Before I had children, I could never imagine myself as the mother of daughters. Frankly, I was terrified of having a baby girl. I thought I wouldn’t be able to be a good mother to girls and this was partly due to the messages I heard about my own femininity – or lack of – as I was growing up. I remember the look of disappointment on my mother’s face as she sighed, “Pinky, you swear and cuss like a man!”; and my grandmother telling me how my (girlie) cousin could be dressed up prettily and would sit on a chair while my aunty dressed herself, but even as a baby I had to be dressed last and I would throw all my (carefully embroidered) blankets out of the pram, take off my shoes and socks and find the only patch of dirt wherever we were.

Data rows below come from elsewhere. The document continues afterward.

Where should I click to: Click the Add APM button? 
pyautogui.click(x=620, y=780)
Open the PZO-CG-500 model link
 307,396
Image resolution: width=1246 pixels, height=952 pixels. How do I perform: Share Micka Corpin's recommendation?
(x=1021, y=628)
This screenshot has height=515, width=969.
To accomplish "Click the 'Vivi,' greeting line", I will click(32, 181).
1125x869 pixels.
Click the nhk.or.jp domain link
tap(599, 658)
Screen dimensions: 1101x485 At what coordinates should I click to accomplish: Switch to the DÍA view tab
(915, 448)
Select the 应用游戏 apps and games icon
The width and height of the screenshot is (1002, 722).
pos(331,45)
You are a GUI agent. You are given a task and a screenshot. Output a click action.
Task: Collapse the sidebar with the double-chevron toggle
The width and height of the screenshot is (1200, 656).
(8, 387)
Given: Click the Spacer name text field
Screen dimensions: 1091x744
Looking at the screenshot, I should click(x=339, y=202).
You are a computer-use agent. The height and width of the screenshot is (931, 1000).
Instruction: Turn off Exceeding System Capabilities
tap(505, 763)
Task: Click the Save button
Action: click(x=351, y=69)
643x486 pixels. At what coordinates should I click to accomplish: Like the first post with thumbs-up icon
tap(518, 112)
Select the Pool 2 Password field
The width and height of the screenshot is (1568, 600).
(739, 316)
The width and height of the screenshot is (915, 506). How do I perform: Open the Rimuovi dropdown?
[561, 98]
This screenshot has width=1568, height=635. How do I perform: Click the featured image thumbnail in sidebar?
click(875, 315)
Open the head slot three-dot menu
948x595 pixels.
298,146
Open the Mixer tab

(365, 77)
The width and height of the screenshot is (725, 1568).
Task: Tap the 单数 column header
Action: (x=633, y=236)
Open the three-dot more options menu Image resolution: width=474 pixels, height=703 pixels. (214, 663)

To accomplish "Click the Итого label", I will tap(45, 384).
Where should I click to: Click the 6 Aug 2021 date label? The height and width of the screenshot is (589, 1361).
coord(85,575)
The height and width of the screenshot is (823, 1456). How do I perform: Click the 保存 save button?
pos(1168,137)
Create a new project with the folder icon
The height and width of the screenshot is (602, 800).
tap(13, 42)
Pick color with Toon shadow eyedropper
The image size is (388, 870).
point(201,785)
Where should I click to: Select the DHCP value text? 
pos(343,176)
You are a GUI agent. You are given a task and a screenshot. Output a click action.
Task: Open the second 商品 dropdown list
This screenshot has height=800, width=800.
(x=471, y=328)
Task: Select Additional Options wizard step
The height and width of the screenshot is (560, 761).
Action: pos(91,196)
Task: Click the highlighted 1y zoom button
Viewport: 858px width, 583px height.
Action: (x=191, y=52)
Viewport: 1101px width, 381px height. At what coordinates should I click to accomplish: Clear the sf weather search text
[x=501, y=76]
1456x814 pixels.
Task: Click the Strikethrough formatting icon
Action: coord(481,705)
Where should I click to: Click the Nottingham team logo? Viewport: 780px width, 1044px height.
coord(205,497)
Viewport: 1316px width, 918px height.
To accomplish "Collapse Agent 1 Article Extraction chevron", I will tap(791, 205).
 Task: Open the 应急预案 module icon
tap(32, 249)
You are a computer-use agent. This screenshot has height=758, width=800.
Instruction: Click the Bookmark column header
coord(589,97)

So now it’s payback time. I am becoming increasingly aware of the messages I have given my kids. Although I hope I have never expressed that I love my boys less because it did honestly feel like more of a challenge to mother them a lot of the time (or did the girls seem easier because they came after two active boys who had ‘broken me in’ as a mother?), I am taking stock of how I talk about boys and girls as I eagerly await this new baby in the family. The messages we convey to our children are powerful and indelible. Thankfully though, I know that whatever gender my grandchild is, I will delight in his or her uniqueness – boy or girl! And so, no doubt, will my daughter and her husband.
PS – the baby was a beautiful boy. He is now a delightful toddler who enjoys kicking balls and climbing as well as cooking and cuddles.